En ocasiones, sentimos la necesidad de ser originales, desviarnos un tanto de lo que se estila en nuestro ambiente. Lo que ocurre es que la completa originalidad no resulta muy cómoda. Se corre el peligro de que el sujeto sea orillado como excéntrico o fuera de sus cabales. Al final, las ideas de uno son más bien mostrencas; esto es, comunes a las de otras muchas personas. Es satisfactorio considerarse uno como libre o espontáneo, pero prima más la seguridad que proporciona el hecho de coincidir con mucha gente. Solo, los grandes artistas o creadores distinguidos se salvan del principio de "¿dónde va Vicente? Donde va la gente".
En definitiva, nuestras ideas sobre el mundo y sus diferentes contenidos tienen mucho que ver con la expectativa de las personas cercanas por el afecto. Es decir, pensamos o razonamos sobre los más diversos asuntos científicos, morales o políticos para agradar a otras personas que demandan tal correspondencia. Luego, lo podemos vestir con razonamientos lógicos y hasta matemáticos, pero, la procesión va por dentro.
Claro que no todo es tan inofensivo como parece. En algunos casos, se presenta la satisfacción de llevar la contraria a lo que impone la autoridad intelectual, ética o política. Empero, ese espíritu de insumisión a lo establecido no parece muy rentable. Me refiero, otra vez, al círculo de la parentela, los amigos, los colegas, etc. Pero, hay uno esencial y previo, que es la coherencia con lo que ha sido el sujeto mismo un tiempo atrás, es decir, las volutas de su biografía. Lo que nos importa es esa continuidad del personaje, que representa uno mismo, con todas las variaciones impuestas por el paso del tiempo. Por eso se dice "genio y figura hasta la sepultura". O, al menos, uno trata de acercarse a tal coherencia. Lo contrario se interpretaría como una especie de trastorno mental. Hay que evitarlo.
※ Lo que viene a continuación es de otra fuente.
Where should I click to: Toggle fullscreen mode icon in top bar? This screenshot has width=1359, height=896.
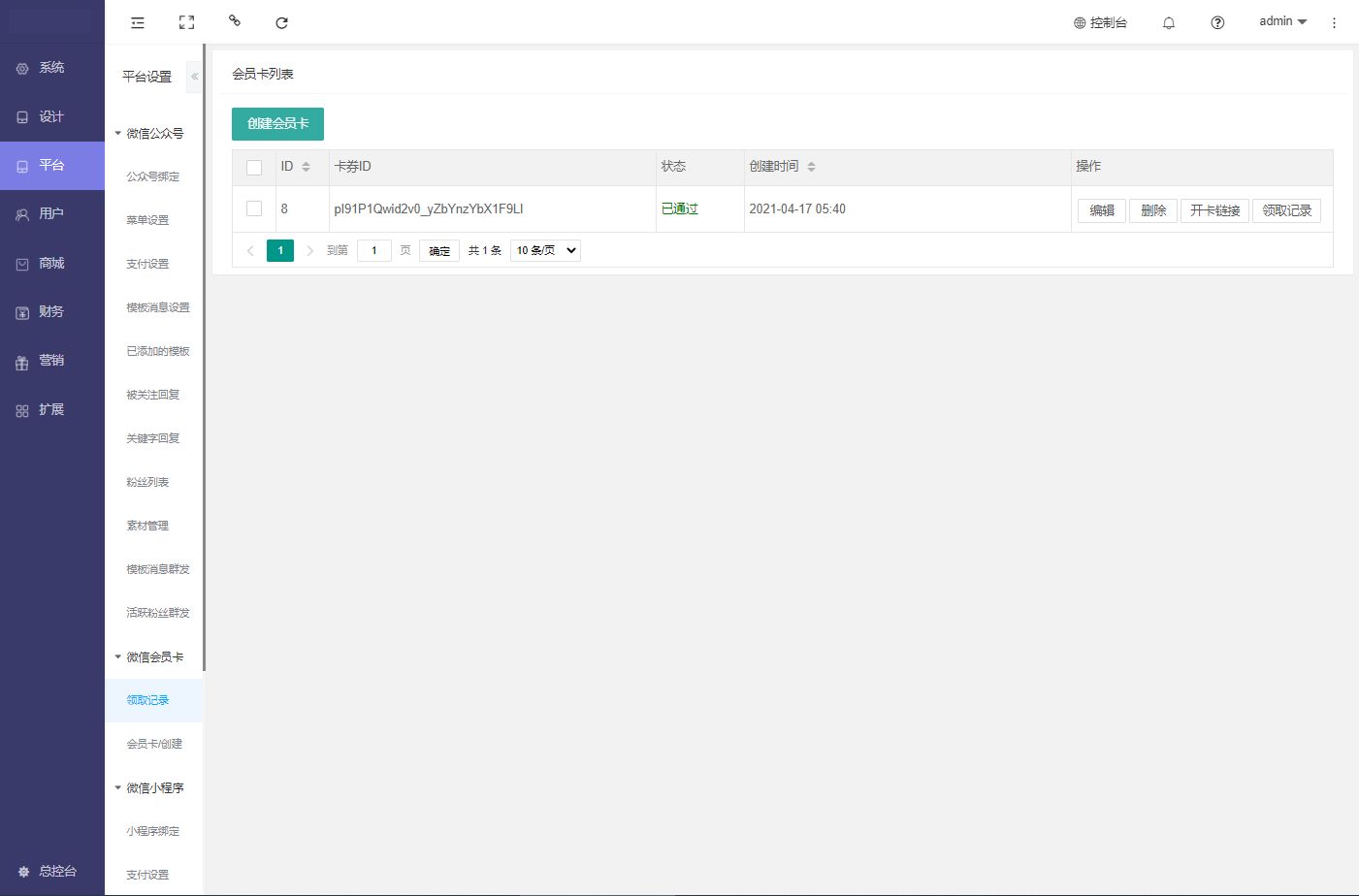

La forma de pensar más típica de nuestro tiempo es el progresismo woke. La palabreja no tiene traducción posible. Se desparrama en sus atrabiliarias creencias sobre el cambio climático, el feminismo desbocado, el ecologismo puritano y la agenda 2030, entre otras lindezas. La asunción de tales oscuras tesis se hace con tanta seguridad que parece una especie de decálogo de una religión sustitutiva, mundana. Sus defensores se saben en la verdad científica y moral, y desprecian a los que expresan dudas, tachándolos de "negativistas", una mezcla de herejes y desinformados. Asombra esa actitud de true believers (sectarios o fanáticos creyentes). En asuntos, teóricamente, tan discutibles, el progresismo los presenta como dogmas o axiomas. Es decir, no necesitan demostración; basta con su revelación a la minoría de iniciados. El haber investigado sobre un asunto confiere una especie de certificado de autenticidad. Como es natural, sobre ese particular no cabe un diálogo sereno, desapasionado. El progresista acaba aduciendo: o estás conmigo o estás contra mí. Resulta inquietante discutir con una persona que piensa de esa manera; se siente uno inferior.